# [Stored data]
_ _ _ _
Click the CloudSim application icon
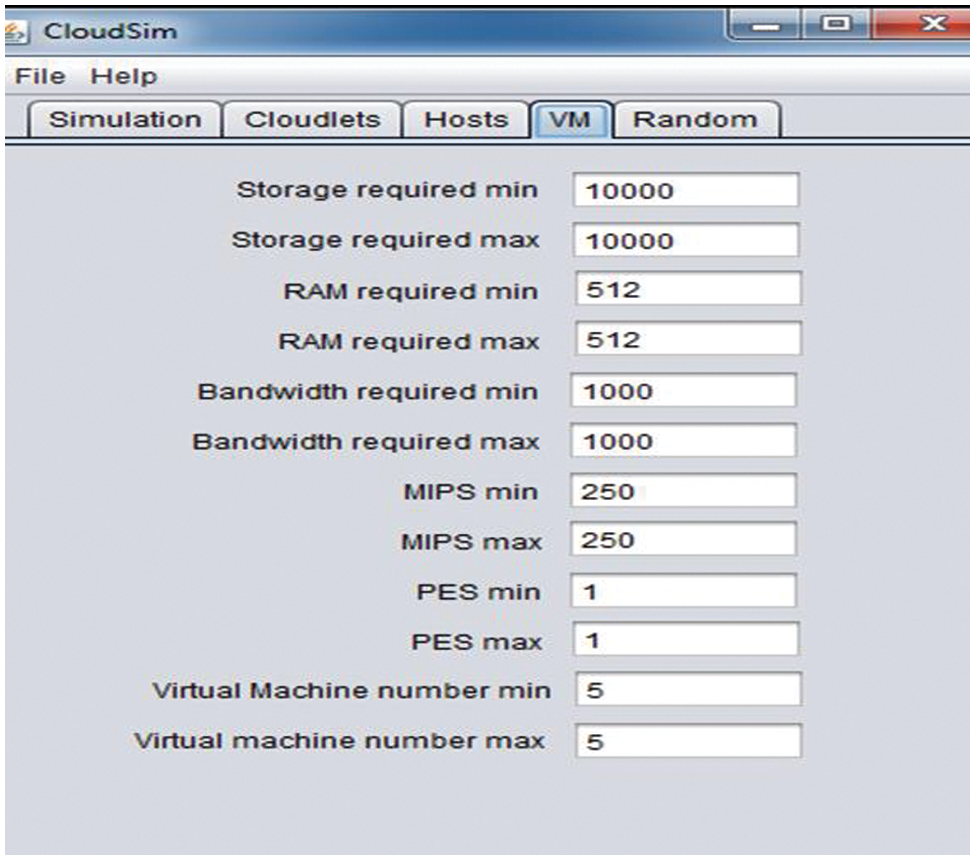975x860 pixels. tap(14, 30)
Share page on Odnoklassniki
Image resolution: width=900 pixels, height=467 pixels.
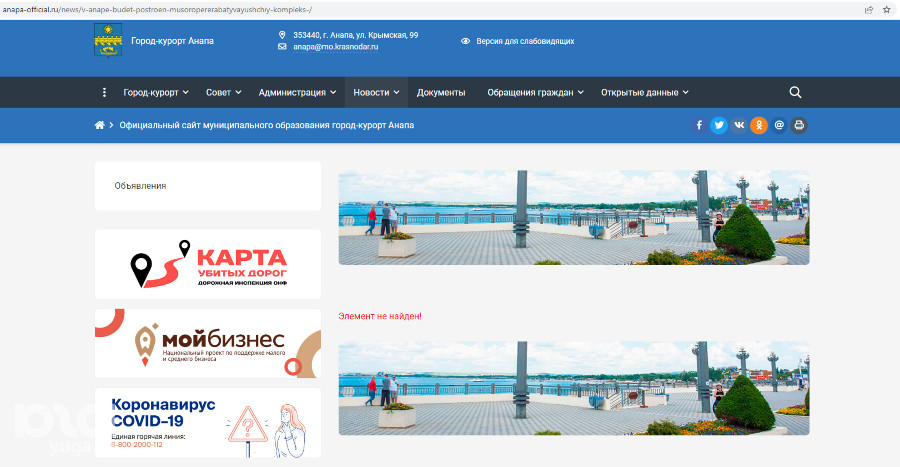[759, 125]
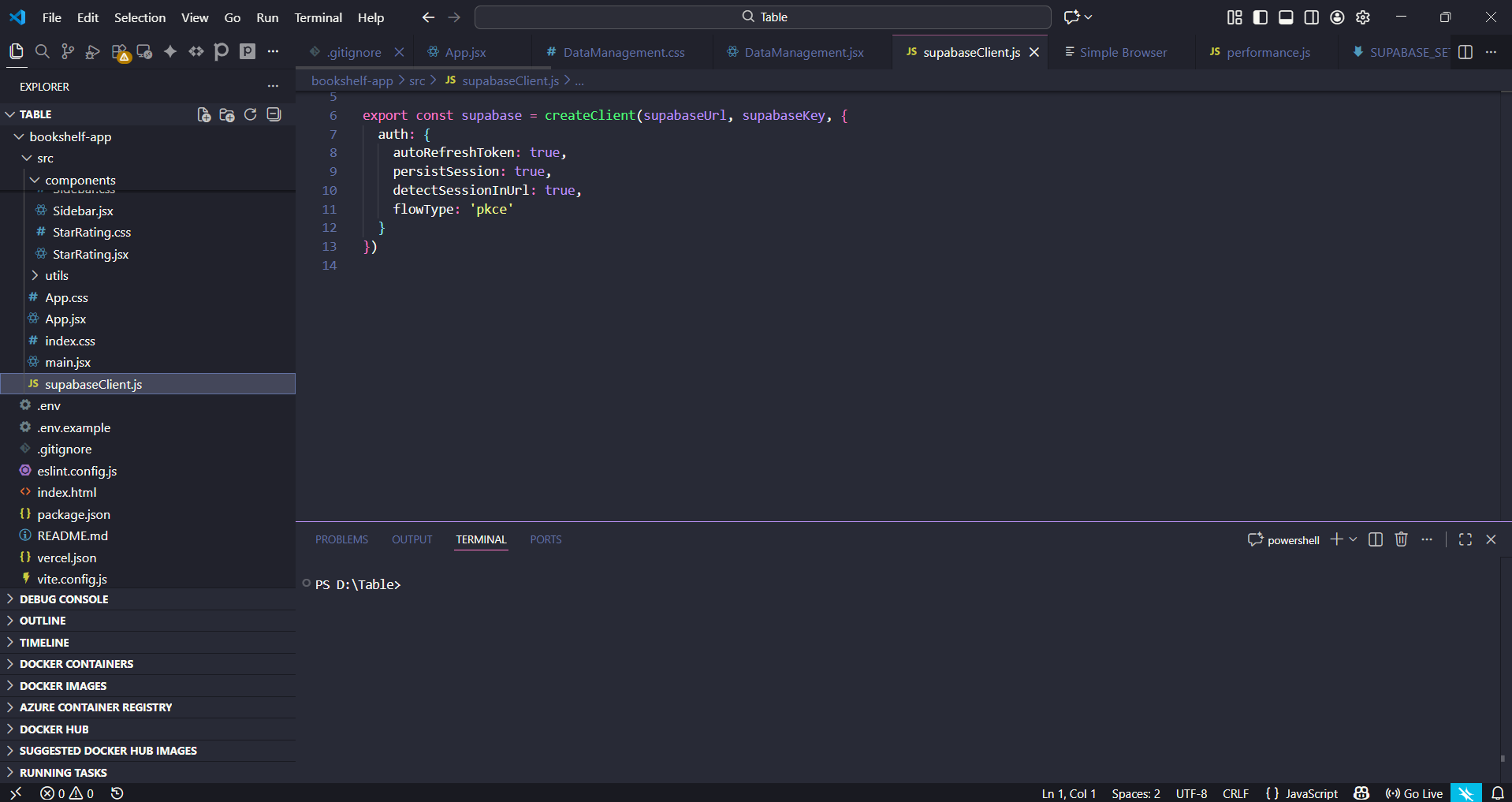The image size is (1512, 802).
Task: Kill the terminal with trash icon
Action: (1401, 539)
_ _ _ _
# [Work instructions]
Copy the records exactly, minus any pictures.

# [Task answer]
Click the CloudSim application icon
975x860 pixels. tap(14, 30)
Share page on Odnoklassniki
Image resolution: width=900 pixels, height=467 pixels.
[759, 125]
The image size is (1512, 802).
Task: Kill the terminal with trash icon
Action: (1401, 539)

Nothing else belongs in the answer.